Frankly the whole setup process was anticlimactic and a bit tedious. Knowing where trees, hills, rocks, etc were located was good for forced movement powers, positioning, cover from ranged attacks, and more...but in hindsight I could have just as easily told them that ranged attacks are at a -2 and that their speed is halved due to all the brush and other obstacles, in essence "tagging" the environment as you would in FATE. Avoiding the map would also maintain momentum by telling them that they have just been ambushed by cockatrices, and that they should really roll for initiative.

Another instance where I can see avoiding the map would be handy is when you are trying to freak out your players and/or run sequential combat challenges. When I tried to run Expedition to Castle Ravenloft, there were too many instances where the players would move, get into a fight, move, get into a fight, etc, so I spent a lot of time wiping down the map, drawing new terrain, and rolling new initiatives. Again, it got tedious, and the map gave them a good indication of where everything was.

Had I avoided using the map I felt that I could have immersed them more in the horror, not only because I would not have had to stop to draw things out, but the lack of map would have made them unsure of their surroundings (as well as allowing me to "cheat" if they tried to flee). Also not using exact minis meant that I could have described a monster and allowed them to mentally fill in the details on their own.
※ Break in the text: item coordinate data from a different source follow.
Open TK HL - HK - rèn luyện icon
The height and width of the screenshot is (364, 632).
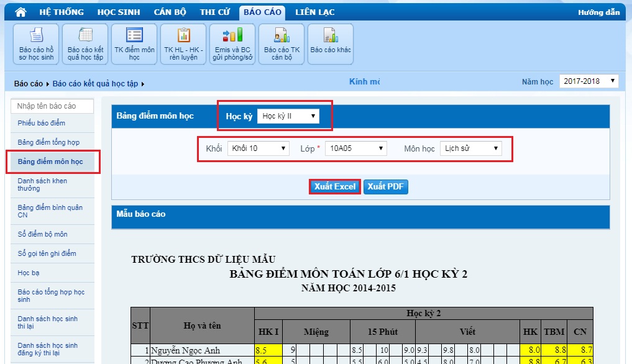pyautogui.click(x=183, y=44)
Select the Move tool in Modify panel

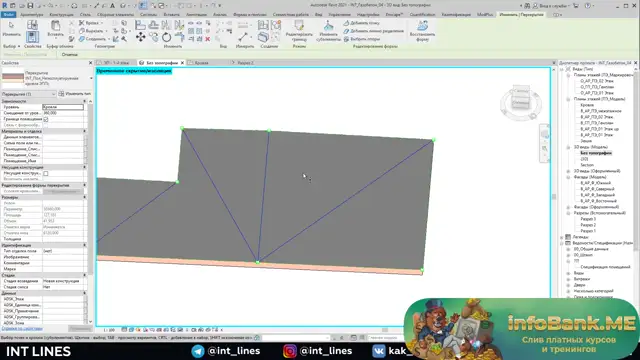pyautogui.click(x=140, y=37)
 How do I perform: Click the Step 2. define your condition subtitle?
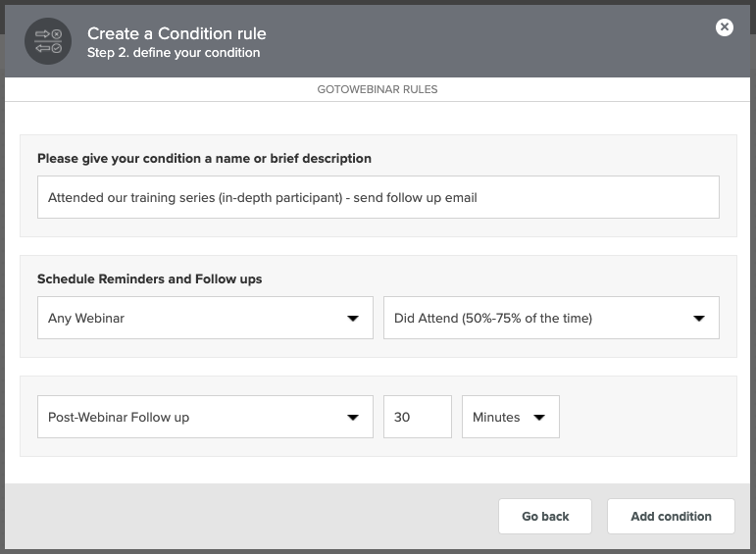(x=174, y=53)

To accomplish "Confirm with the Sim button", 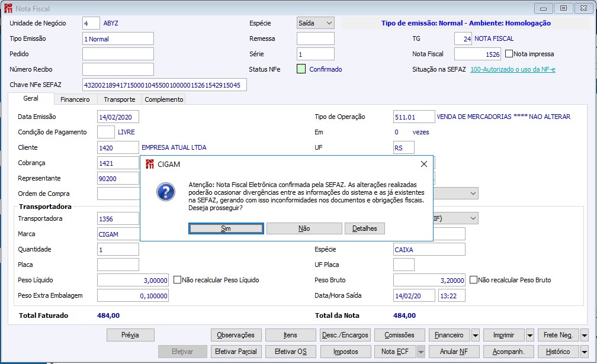I will click(226, 228).
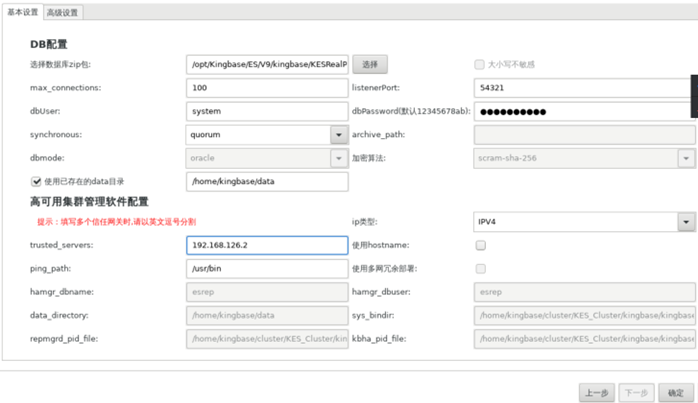Focus the max_connections field
Image resolution: width=698 pixels, height=403 pixels.
point(266,88)
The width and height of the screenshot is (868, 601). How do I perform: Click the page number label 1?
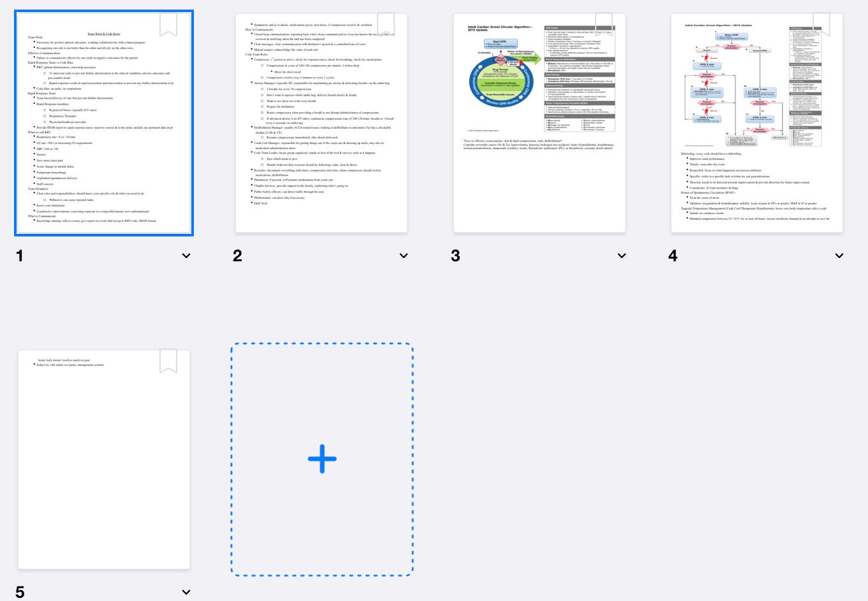20,256
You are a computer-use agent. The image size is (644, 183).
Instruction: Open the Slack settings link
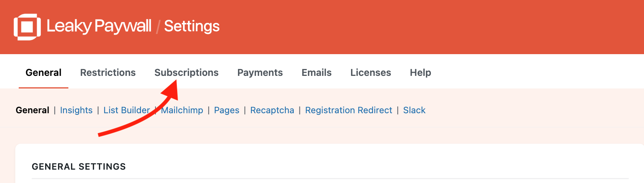[414, 110]
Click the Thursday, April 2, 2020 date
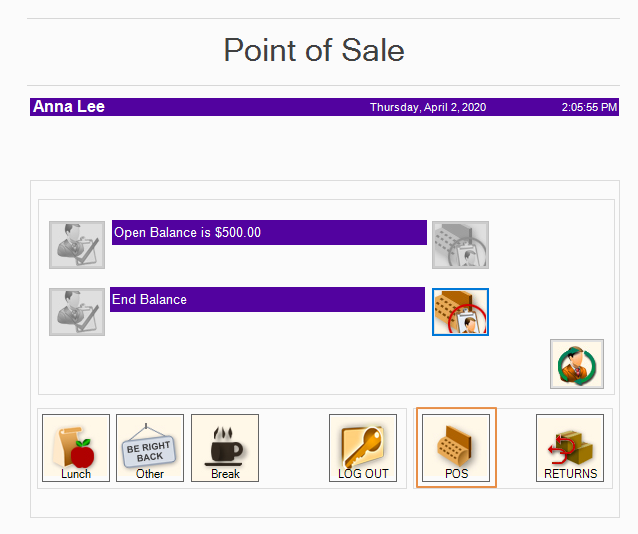The width and height of the screenshot is (638, 534). coord(428,107)
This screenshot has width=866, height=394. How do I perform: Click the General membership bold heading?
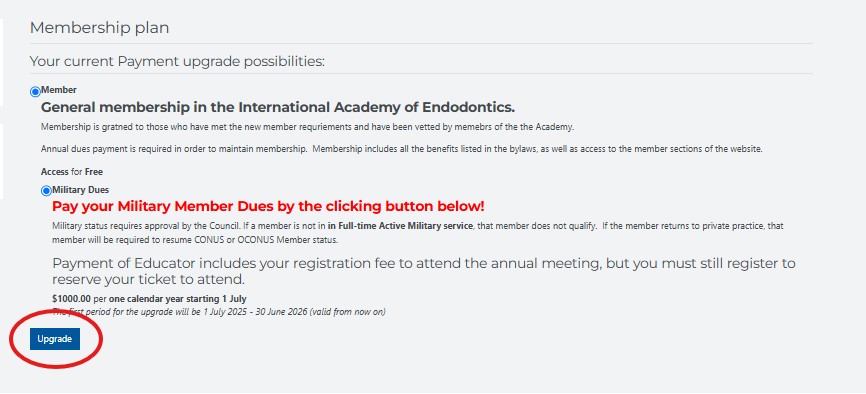pyautogui.click(x=278, y=107)
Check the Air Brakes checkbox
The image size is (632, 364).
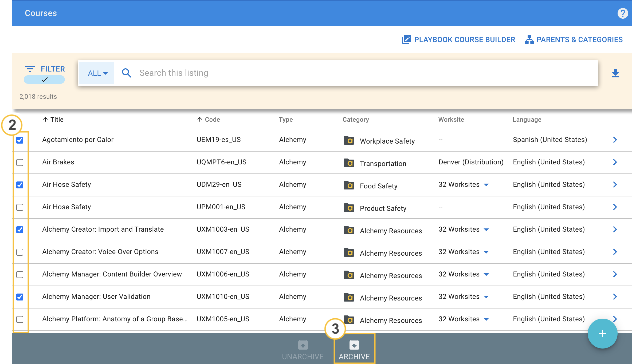[x=20, y=162]
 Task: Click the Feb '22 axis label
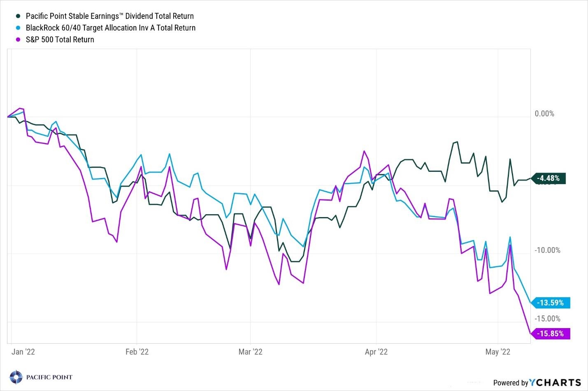click(x=137, y=352)
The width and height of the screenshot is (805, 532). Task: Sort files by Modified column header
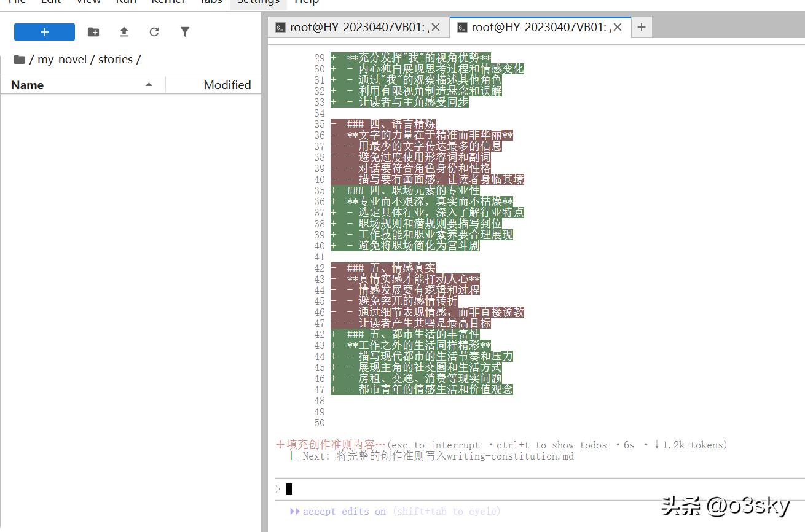coord(227,85)
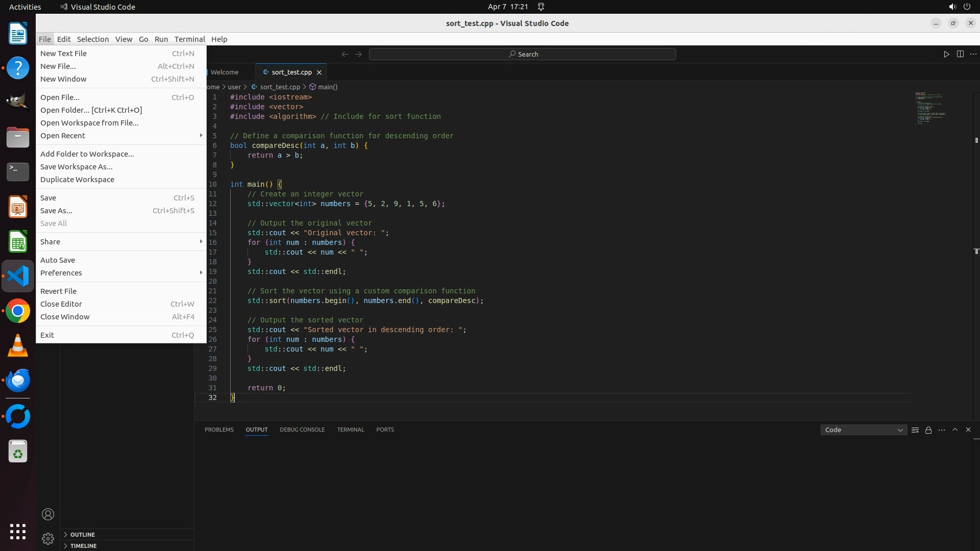Click the Run Code play icon
Viewport: 980px width, 551px height.
tap(946, 54)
Where I think minis and maps can be really shine is for battles with varied terrain and things to manipulate. For example most of Keep on the Shadowfell did not really need a map. You could easily used abstracted movement to allow players to take a move action to close the distance with the kobolds, hide behind terrain, or just get really far away, and then just gone from there. Now the last battle with Kalarel? You had a blood pool, portal, stairs, pillars, etc to fiddle with, as well as a variety of monsters, so I think it was more worth it to use a map.

I have been using this approach in my current campaign to great effect, so am hoping that based on the poll results that WotC creates some decent rules for abstracting gridless combat.

{ 1 comments... read them below or add one }

  1. This is one of the places where virtual tabletops shine. I use Maptool, and I have a number of maps I've collected from various sources. When I need an ad-hoc encounter I can pull one out, throw on some tokens and we go.